Christianna Brand is quickly becoming one of my favorite “forgotten” authors. There are dozen of writers who were household names at one time, but have slipped from readers’ memories over the decades. Mystery-lovers devour Agatha Christie (rightly so) and might pick up a Dorothy Sayers or a Margery Allingham, but enthusiasts of the genre should also read E.R.C. Lorac, Dorothy MacArdle, John Dickson Carr, Mary Roberts Reinhart, and Christianna Brand (Though some may know Brand as the children’s author of the Nanny McPhee series).
Death of Jezebel features her recurring character Inspector Cockrill, a rumpled, unassuming detective. Like the Shakespearean “wise fool,” he makes outlandish observations and watches the chaos rattle around among the suspects. This cat among the pigeons strategy lets Cockrill enjoy his investigations, and the reader along with him.
[Cockrill] is content to leave fingerprint powder and magnifying glass to the experts, using their findings in a process of elimination, to get down to the nitty-gritty from there on. He has acute powers of observation, certainly; a considerable understanding of human nature, a total integrity and commitment, much wisdom; and as we know a perhaps overlong experience of the criminal world.” ~Christianna Brand, speaking about her Inspector Cockrill
In this novel, a group of friends puts on a medieval pageant at an exhibition in post-war London. They practice riding horses in formation, displaying brightly-colored flags before the appearance of the “damsel” on the castle balcony. In the days before the big event, the players receive death threats, which go largely ignored. But when the damsel falls to her death during the performance, the threats become very real. Enter Inspector Cockrill.

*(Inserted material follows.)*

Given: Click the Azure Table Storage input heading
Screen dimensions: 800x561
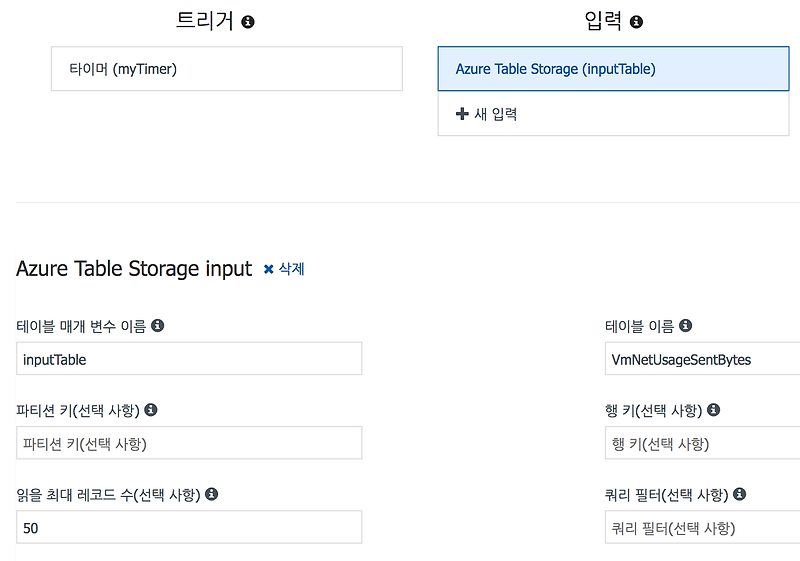Looking at the screenshot, I should pyautogui.click(x=134, y=269).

If the Kent Police benefited in any way by the conference held in London hat year, it was not by the devoted attention of their representative, Detective Inspector Cockrill. Cockie sat absently doodling: doodling pin-men on pin-horses, filling them out with tiny suits of armour, flying standards, flowing cloaks…” ~Pg.86
The puzzle of this mystery is pretty sharp, but where the book really shines is in Brand’s writing style. She has a wild flippancy that skirts the edge of recklessness. It’s like being on a careening roller-coaster. You know you will (ultimately) be fine, but you’re not exactly sure what’s coming next.
The exhibition crowds were thinning. It has been a wonderful day: but now weary women, burdened with purchases they would bitterly regret when they got home, fought for buses in the light summer rain, with cross husbands, slung about with Ohsofine nutmeg graters and Ohsosharp lemon peelers and Ohsotroublesaving gadgets of every description, lumbering irritably after them. The young ladies in the galleries argued with exhibitors about their commission, the demonstrators on the exhibition stands surreptitiously started to tidy away…” ~Pg. 84
Brand writes with a fearlessness that seems unlikely to resolve into a meaningful solution — and yet it does. And it is a joy to be along for the ride.
My thanks to Poisoned Pen Press for the advanced review copy.